Justice For Women is a feminist organisation that campaigns and supports women who have fought back against or killed violent male partners, women like Sara Thornton, Kiranjit Ahluwalia, Emma Humphreys, Diana Butler and Rose Swan (see Case Histories).

We campaign for changes in the defences to murder so that they encompass and reflect women's experiences of domestic violence. Currently, the law on homicide is based on men's experience of violence. Justice For Women campaigns for changes in the law, monitors the response of the criminal justice system to male violence and challenges the system's failure to deal effectively and adequately with violent and abusive men.

We also campaign to increase awareness of violence against women by known men and the profound effects this has on women and their children.

Justice For Women is made up of women from all walks of life, legal practitioners, researchers, activists and women working in the field of male violence. Justice For Women began in 1990 and there are groups in West Yorkshire, London and the North East. Over the years we have developed substantial expertise, during this time we have been involved in a number of significant cases resulting in cases at the Court of Appeal that overturned the original murder convictions (Kiranjit Ahluwalia 1992, Emma Humphreys 1995, Sara Thornton 1996, Diana Butler 1999).

Men's violence towards women they know is a very common phenomenon. Widely accepted estimates show that at least one in three women will be subjected to such violence at some time in their lives and one in six women are raped by their partners. It is estimated that only 2% of violent attacks on women are reported to the police, and that male violence again women constitutes one-quarter of all assaults recorded by the police.

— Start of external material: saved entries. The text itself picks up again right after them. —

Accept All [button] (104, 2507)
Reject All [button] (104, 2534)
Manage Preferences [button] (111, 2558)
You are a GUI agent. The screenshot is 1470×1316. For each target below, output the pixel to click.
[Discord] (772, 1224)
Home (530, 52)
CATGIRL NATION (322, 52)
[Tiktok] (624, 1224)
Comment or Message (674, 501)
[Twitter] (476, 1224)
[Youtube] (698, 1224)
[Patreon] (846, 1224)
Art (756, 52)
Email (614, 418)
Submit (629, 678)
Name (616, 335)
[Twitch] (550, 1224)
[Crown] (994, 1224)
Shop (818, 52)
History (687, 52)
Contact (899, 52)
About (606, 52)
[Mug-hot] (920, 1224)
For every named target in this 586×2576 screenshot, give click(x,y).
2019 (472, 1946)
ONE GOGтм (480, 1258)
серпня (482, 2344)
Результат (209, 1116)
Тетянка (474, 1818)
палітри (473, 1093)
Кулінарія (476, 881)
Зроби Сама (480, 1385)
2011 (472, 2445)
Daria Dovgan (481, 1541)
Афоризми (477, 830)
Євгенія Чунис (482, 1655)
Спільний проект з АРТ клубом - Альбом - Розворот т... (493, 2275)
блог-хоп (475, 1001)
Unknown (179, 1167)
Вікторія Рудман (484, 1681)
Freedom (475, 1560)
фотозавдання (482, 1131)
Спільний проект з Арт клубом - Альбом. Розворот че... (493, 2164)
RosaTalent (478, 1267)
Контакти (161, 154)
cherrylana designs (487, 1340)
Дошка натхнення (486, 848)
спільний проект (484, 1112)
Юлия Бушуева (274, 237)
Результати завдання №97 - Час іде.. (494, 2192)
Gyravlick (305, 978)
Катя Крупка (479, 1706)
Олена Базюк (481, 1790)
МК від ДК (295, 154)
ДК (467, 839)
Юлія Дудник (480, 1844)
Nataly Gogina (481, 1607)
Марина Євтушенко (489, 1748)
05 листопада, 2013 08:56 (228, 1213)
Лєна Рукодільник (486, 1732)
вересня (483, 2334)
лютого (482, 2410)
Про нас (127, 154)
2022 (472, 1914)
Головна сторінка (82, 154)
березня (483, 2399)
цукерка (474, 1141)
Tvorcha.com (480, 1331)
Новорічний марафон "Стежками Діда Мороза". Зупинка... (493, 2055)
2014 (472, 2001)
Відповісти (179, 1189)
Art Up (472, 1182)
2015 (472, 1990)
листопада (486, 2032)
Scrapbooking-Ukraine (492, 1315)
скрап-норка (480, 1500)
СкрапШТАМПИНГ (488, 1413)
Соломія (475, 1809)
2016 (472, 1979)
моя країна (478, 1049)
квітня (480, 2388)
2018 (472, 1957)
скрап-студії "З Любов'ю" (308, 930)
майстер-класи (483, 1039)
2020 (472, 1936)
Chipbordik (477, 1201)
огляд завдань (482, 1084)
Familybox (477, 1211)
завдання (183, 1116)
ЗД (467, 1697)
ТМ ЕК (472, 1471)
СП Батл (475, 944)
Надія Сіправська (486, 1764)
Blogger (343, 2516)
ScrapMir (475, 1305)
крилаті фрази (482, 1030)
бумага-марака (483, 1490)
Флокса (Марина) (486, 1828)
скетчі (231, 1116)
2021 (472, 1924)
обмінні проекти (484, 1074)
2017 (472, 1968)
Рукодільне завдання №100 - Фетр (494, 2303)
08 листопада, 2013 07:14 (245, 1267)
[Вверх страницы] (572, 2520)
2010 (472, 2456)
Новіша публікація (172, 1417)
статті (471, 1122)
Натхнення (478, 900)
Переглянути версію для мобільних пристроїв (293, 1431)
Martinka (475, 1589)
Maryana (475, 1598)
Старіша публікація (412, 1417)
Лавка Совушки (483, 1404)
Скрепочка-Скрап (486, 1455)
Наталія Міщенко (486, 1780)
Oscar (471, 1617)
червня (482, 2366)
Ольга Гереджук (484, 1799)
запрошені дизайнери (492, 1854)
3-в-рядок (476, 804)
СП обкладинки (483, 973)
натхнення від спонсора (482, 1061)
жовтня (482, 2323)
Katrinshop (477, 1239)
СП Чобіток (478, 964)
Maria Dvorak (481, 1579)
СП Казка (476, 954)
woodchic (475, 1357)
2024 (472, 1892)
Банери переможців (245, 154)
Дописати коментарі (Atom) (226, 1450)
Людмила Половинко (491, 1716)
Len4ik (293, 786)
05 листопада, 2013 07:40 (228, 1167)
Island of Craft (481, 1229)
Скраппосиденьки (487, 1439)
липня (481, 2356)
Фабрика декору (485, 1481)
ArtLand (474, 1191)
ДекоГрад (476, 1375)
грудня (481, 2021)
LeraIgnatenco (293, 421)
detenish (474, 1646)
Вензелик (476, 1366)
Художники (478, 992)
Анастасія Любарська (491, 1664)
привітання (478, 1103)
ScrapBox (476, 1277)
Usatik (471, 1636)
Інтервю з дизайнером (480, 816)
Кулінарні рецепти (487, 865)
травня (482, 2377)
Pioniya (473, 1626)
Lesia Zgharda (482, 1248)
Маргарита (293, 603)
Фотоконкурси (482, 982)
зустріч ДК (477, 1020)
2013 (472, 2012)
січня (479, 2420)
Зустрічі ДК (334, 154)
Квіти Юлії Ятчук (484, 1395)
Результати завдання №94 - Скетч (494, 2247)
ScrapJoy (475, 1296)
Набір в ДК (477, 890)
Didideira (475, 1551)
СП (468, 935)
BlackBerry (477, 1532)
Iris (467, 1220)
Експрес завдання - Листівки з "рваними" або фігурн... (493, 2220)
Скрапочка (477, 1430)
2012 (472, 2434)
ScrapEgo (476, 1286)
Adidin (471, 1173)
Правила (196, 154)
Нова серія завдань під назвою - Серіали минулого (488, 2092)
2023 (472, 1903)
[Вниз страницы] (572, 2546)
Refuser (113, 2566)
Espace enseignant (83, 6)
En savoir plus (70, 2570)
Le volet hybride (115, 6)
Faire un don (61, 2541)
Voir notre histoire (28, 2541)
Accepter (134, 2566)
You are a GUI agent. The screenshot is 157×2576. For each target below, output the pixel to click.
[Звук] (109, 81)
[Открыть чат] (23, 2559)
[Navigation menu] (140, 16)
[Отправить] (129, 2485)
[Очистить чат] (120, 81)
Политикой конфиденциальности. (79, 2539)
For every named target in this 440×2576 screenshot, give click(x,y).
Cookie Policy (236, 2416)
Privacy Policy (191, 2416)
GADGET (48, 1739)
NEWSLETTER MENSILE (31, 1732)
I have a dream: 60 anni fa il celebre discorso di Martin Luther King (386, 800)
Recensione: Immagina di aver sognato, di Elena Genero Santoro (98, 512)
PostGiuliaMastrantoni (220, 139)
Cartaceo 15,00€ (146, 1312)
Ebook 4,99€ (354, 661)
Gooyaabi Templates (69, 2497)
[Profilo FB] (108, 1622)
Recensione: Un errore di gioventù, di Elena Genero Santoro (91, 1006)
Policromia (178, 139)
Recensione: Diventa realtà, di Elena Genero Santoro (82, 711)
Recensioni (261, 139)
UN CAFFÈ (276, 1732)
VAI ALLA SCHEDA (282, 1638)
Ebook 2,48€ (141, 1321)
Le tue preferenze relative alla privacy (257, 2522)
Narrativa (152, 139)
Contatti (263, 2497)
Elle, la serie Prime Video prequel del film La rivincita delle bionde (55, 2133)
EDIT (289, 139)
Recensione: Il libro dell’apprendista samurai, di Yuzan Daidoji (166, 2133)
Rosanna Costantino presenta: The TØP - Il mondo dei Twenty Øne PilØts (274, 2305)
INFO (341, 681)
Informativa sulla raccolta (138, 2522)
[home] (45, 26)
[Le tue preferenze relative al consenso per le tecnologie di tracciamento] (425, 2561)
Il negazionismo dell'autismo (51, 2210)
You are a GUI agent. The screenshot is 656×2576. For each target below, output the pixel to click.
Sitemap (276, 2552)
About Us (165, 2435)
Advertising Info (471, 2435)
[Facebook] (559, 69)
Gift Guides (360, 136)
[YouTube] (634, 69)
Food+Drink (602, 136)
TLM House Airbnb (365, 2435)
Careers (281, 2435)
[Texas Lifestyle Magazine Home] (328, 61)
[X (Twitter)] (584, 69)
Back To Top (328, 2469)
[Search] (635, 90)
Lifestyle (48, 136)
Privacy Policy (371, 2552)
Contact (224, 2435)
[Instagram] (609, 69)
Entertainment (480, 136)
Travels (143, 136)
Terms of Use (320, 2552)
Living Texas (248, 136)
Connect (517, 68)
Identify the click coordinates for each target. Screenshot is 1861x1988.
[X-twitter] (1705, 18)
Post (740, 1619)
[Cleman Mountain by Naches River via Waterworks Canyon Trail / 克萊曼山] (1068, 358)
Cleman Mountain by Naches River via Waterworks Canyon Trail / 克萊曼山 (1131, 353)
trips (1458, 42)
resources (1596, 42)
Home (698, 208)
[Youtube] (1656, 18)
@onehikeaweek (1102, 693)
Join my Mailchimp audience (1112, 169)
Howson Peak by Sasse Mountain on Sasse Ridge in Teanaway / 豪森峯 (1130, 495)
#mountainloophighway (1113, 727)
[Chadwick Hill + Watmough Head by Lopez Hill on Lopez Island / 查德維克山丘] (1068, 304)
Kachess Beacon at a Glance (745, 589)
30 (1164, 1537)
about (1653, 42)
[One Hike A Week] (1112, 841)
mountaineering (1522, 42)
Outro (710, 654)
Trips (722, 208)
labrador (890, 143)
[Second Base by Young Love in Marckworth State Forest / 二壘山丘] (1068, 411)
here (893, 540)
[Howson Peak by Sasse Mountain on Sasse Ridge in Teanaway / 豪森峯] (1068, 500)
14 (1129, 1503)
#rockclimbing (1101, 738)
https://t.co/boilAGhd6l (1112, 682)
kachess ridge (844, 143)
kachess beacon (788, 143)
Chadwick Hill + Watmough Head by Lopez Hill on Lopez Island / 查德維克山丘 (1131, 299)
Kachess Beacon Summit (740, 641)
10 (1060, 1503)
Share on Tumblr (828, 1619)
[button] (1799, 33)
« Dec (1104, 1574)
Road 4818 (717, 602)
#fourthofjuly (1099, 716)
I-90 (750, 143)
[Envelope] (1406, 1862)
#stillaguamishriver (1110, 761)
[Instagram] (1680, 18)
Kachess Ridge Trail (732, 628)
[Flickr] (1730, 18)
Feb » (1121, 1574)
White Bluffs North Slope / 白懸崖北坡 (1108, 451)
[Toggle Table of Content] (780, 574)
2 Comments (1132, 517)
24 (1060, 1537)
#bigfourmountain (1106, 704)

Within England and Wales government statistics consistently show that approximately one-half of all women killed are killed by current or ex - male partners. This compares with an average of 9% of all men killed by female partners (Criminal Statistics England and Wales 1996).

Despite the fact that women are much more likely to be killed than to kill, women who kill their violent male partners or ex-partners are further victimised by a legal system that has been constructed, interpreted and implemented to fit men's experiences and men's homicidal responses. For instance, men who kill women often get their murder charges reduced to manslaughter on the pretext that of a woman's alleged infidelity or her 'nagging' tendencies.

Working with the early cases of Sara Thornton, Kiranjit Ahluwalia and Emma Humphreys revealed the gendered limitations of existing legal defences to a charge of murder. Since then Justice For Women has continued to campaign with women who have not had a fair deal from the law and for women's for women's experience to be recognised across the criminal justice system.